PROMPT |
Your copy starts at the line containing "Where should I" and ends at the last line below. Copy exactly, without pictures.

┄┄┄┄┄┄┄┄┄┄┄┄┄┄┄┄┄┄┄┄

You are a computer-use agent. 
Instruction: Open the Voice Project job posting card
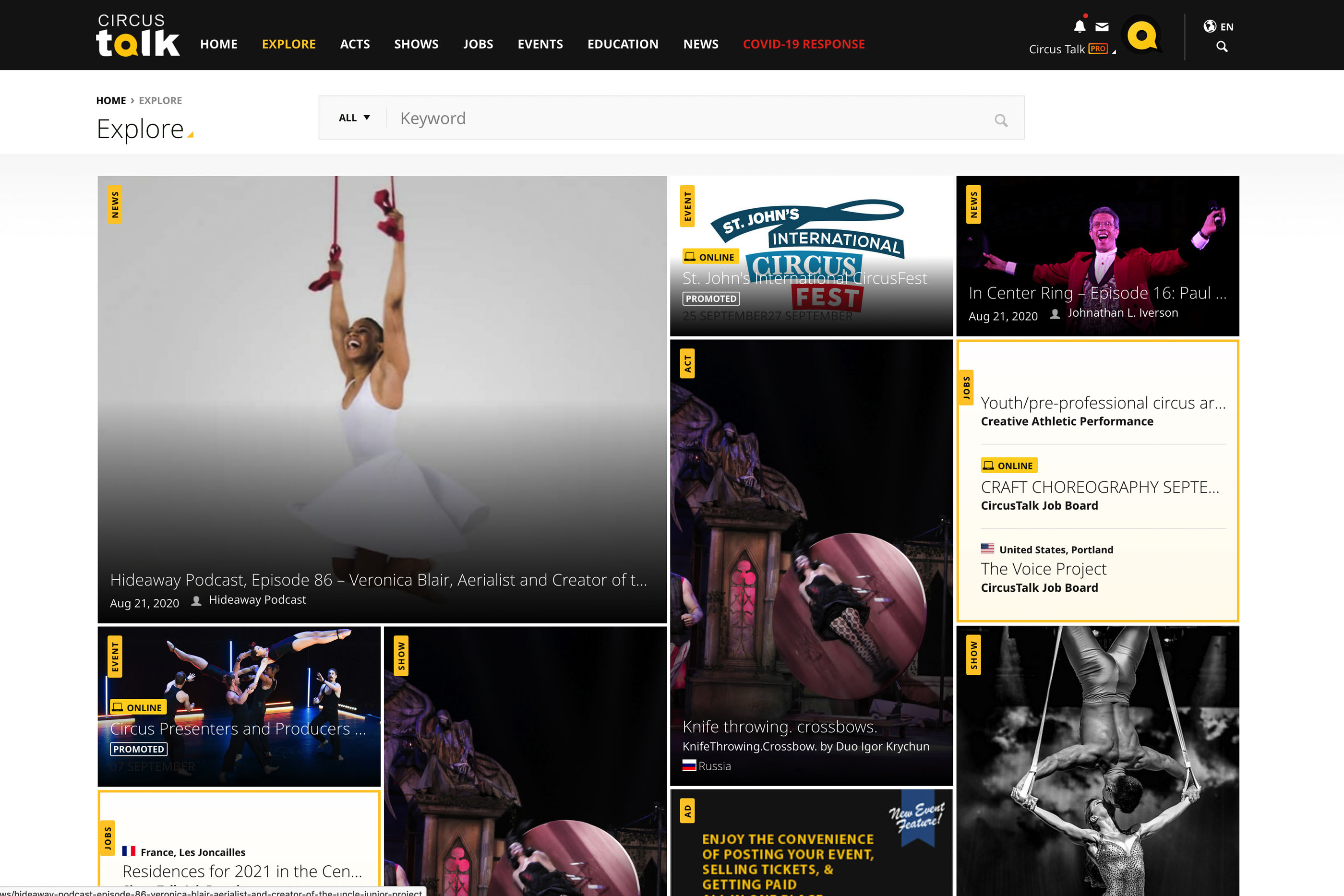pos(1043,569)
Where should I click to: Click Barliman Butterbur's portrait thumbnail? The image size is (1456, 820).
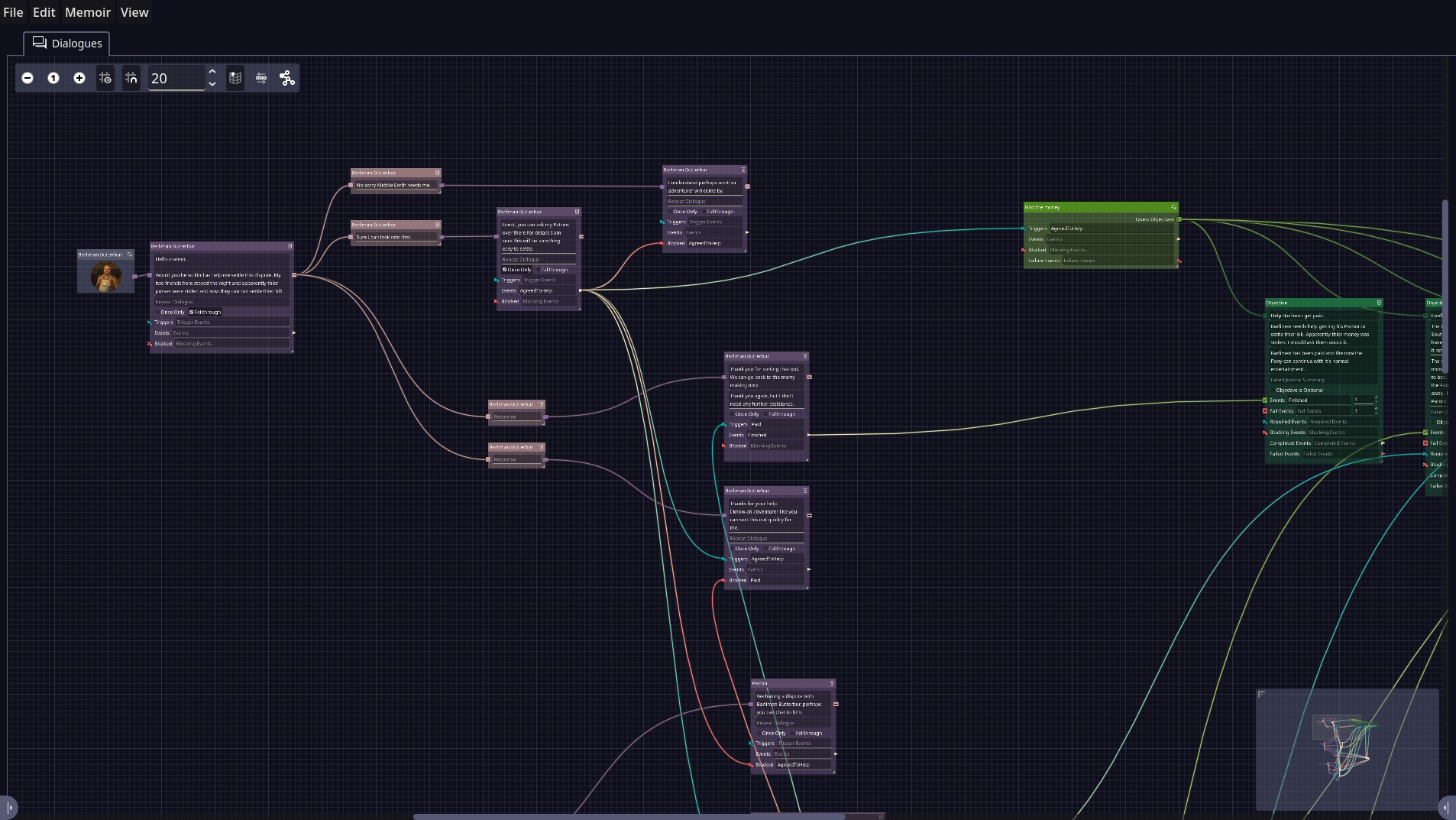[105, 275]

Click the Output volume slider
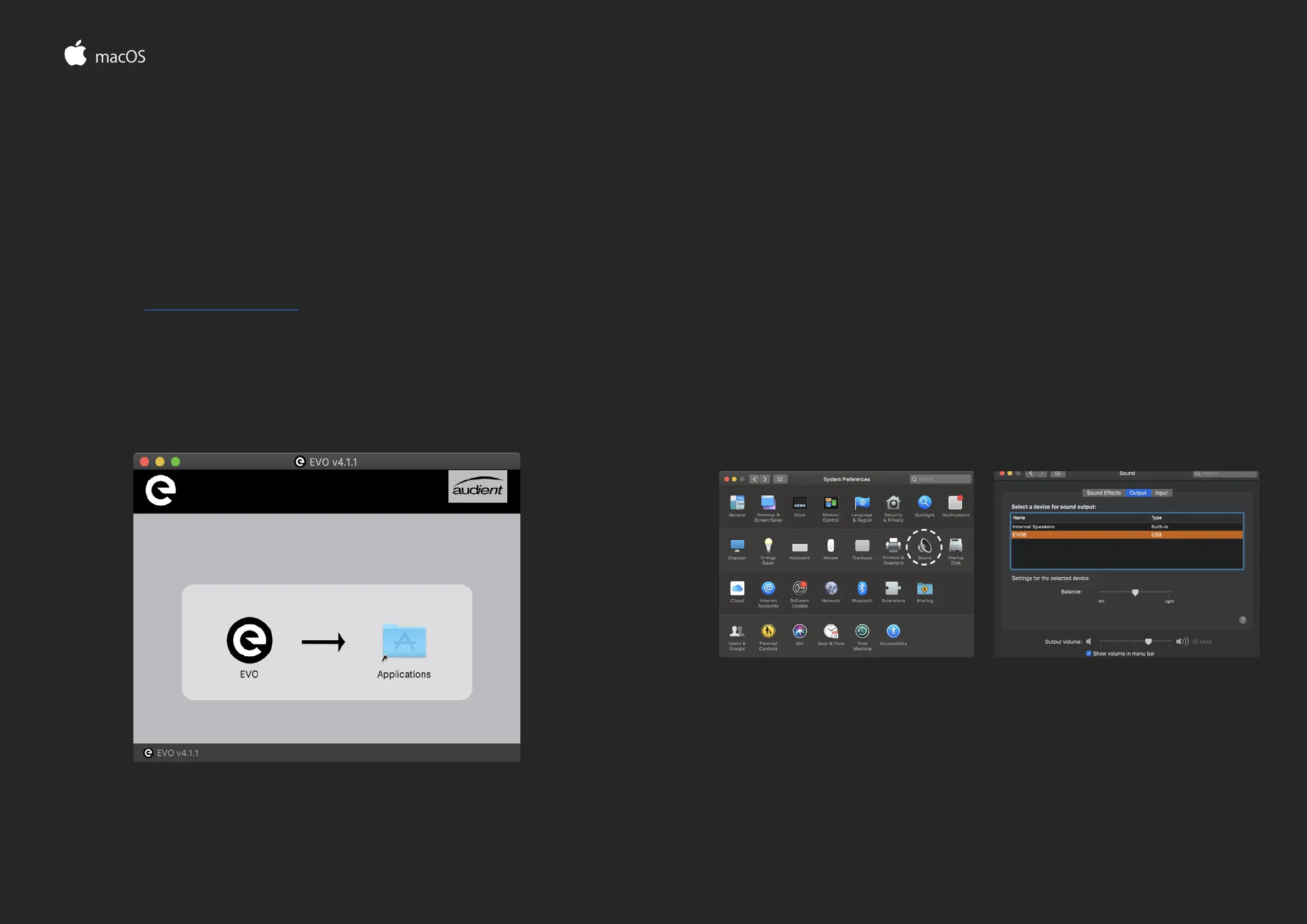point(1148,642)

┄┄┄┄┄┄┄┄┄┄┄┄┄┄┄┄┄┄┄┄

EXPECTED OUTPUT |
Where should I click to: Click Barliman Butterbur's portrait thumbnail? The image size is (1456, 820).
[105, 275]

Click the Output volume slider
point(1148,642)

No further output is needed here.